Asthma is a complex disease where the body’s immune system is hyperresponsive to an environmental stimulus and results in inflammation, intermittent airflow obstruction, and bronchial hyperreactivity with constriction of the airways. It impacts 26 million people in the United States. A cough is induced in these patients as a result of increased mucous secretions compounded with narrowing of the airways.

Acute exacerbations of chronic obstructive pulmonary disorder (COPD) are estimated to affect 32 million people in the United States alone.  COPD is a classic triad of chronic bronchitis, emphysema, and asthma. These patients have a loss of lung elasticity as well as air trapping pathologies. This predisposes them to develop infections such as acute bronchitis and bacterial pneumonia. When an acute exacerbation occurs, the lung parenchyma becomes inflamed and has increased hyperresponsiveness leading to a constriction of the airways with a subsequent decline in lung function. This induces an accumulation of purulent and thick mucus secretions within the bronchioles and alveoli triggering a coughing response.

______

» Questions:
- A) Print everything in the asthma and COPD text from "Acute exacerbations of" down to "a coughing response.".
- B) According to the asthma and COPD text, how many people in the United States does asthma impact?
The material after this point comes from a separate, unrelated source.

______

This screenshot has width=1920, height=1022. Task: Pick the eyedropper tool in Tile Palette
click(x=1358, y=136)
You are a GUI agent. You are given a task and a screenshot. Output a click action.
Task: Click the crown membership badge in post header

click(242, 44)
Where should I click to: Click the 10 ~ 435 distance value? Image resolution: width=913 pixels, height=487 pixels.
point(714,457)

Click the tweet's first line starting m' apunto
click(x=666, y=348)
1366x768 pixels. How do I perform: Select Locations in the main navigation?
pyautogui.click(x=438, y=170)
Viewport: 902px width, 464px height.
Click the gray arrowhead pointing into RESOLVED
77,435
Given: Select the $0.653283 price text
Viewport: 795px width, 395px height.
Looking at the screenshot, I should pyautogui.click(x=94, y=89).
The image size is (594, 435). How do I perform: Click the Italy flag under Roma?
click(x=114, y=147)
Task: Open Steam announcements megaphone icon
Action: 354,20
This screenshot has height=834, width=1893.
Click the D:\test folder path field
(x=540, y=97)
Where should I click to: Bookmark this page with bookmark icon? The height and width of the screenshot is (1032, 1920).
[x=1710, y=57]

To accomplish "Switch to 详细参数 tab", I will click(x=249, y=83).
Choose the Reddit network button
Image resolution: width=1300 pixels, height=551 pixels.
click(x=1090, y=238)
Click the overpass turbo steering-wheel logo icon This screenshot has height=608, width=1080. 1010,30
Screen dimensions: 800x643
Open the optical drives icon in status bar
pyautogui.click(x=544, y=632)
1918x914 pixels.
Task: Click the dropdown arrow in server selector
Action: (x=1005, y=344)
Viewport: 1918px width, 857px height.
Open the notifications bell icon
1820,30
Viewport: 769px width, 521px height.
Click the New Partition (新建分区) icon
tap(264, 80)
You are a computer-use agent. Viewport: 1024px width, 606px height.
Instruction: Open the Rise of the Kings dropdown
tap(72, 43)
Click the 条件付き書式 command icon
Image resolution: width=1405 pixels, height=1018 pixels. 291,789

______

» Outputs by task:
- A)
Acute exacerbations of chronic obstructive pulmonary disorder (COPD) are estimated to affect 32 million people in the United States alone.  COPD is a classic triad of chronic bronchitis, emphysema, and asthma. These patients have a loss of lung elasticity as well as air trapping pathologies. This predisposes them to develop infections such as acute bronchitis and bacterial pneumonia. When an acute exacerbation occurs, the lung parenchyma becomes inflamed and has increased hyperresponsiveness leading to a constriction of the airways with a subsequent decline in lung function. This induces an accumulation of purulent and thick mucus secretions within the bronchioles and alveoli triggering a coughing response.

- B) 26 million people